Faith shrugged and left, but with obvious reluctance. When the door closed behind her, Carter asked McKenna, “Why don’t you tell me about the disagreement your mother and sister had yesterday and let me decide if it’s relevant.”

“You mean what they were arguing about? I don’t know. I heard them yelling at each other when I came home. Eve stormed out to the barn, riding off a few minutes later. When I asked Mother what was going on, she said it was just Eve being dramatic.”

He’d seen Eve angry on more than one occasion, but he’d never thought of her as the dramatic type. Deena on the other hand… “The last time you saw your sister, how was she dressed?”

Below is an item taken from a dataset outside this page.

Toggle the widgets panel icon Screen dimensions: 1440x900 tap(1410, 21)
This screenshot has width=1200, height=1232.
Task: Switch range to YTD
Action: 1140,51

McKenna shrugged. “Jeans, boots, a T-shirt. I don’t think she took a jacket. It was pretty hot when she left.”

“What color T-shirt?” he asked, attempting to keep his growing concern from his voice. Eve hadn’t been dressed for a night out in the weather—especially last night with that storm that had blown through. For some reason, she’d taken off upset, without even a jacket, and that alone he knew could have cost her her life.

“Light blue T-shirt,” McKenna said, sounding close to tears as if realizing that her sister might be in serious trouble.

“Don’t worry, we’ll find her,” Carter said, shocked to think that after all these years he would be seeing Eve Bailey again. He just hoped to hell he’d find her alive. But as he joined the search party, he feared they were now looking for a body.